Yahoo!ニュース

祝! 3000本安打。21年前、2年目の"イチロー"はなにを考えていたのか? その3

楊順行スポーツライター
1995年発売の雑誌『インタ』。懐かしい名前が見えます

「昨シーズンの開幕直前に、『イチロー』という登録名が決まったんです。そのときは『本名のままでいいじゃないか』というのと『あぁ、期待してくれているんだなぁ』という気持ちが半々。スズキイチロウという本名も、確かに平凡だけど別にきらいじゃなかったんですよ。でも新聞が改名をでっかく採り上げてくれたから、こりゃ、やらなきゃマズイなと肚をくくりました。だって話題性だけが選考して結果を残せなきゃ、ピエロですからね。そういう励みを与えてくれたということで、マスコミさんには感謝しています。でも半面ね、注目されるようになって、軽率なことはなかなか言えないな、というのがある。一時軽い気持ちで「盆栽が趣味」と言ったら定着しちゃって、しばらくは会う人ごとにそればかり言われました。
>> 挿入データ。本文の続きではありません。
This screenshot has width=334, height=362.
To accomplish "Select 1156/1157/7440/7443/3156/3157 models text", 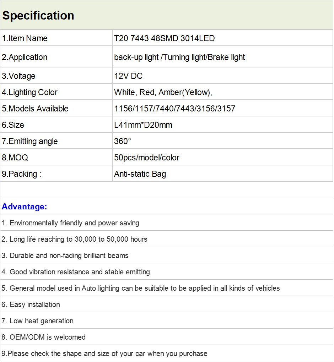I will (175, 109).
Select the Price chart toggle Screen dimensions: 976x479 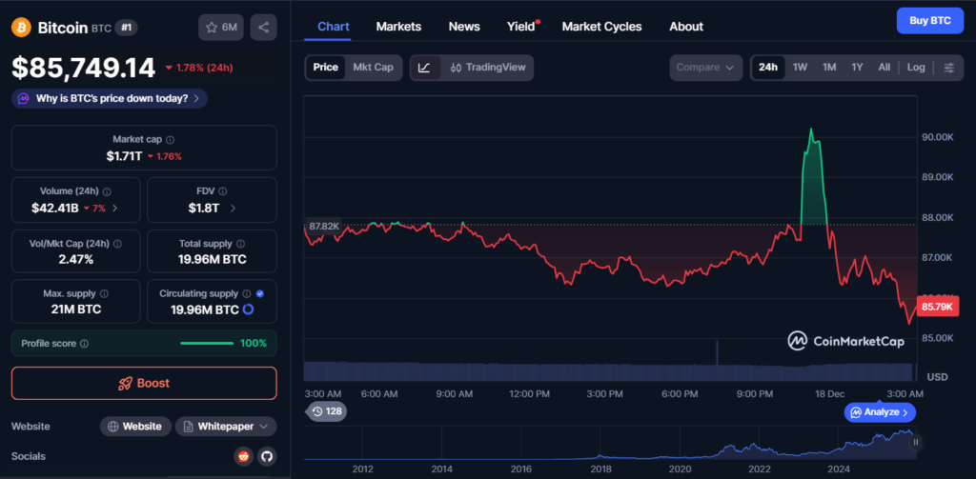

マスコミと言えば……なんででしょうね、僕としゃべっていると記者の人とか、だんだん暗くなっていっちゃうんですよ。僕が悪いんでしょうけど、なんか異様な雰囲気になる。でもね、マスコミの人もあまりにもくだらないことを聞いてくることがあるんですよ。小学生の方がもっとマシで、『バカか、コイツ?』っていうくらいの質問もありますもん。もっと野球のことを勉強してきてほしい。しまいには僕、怒り出しますよ。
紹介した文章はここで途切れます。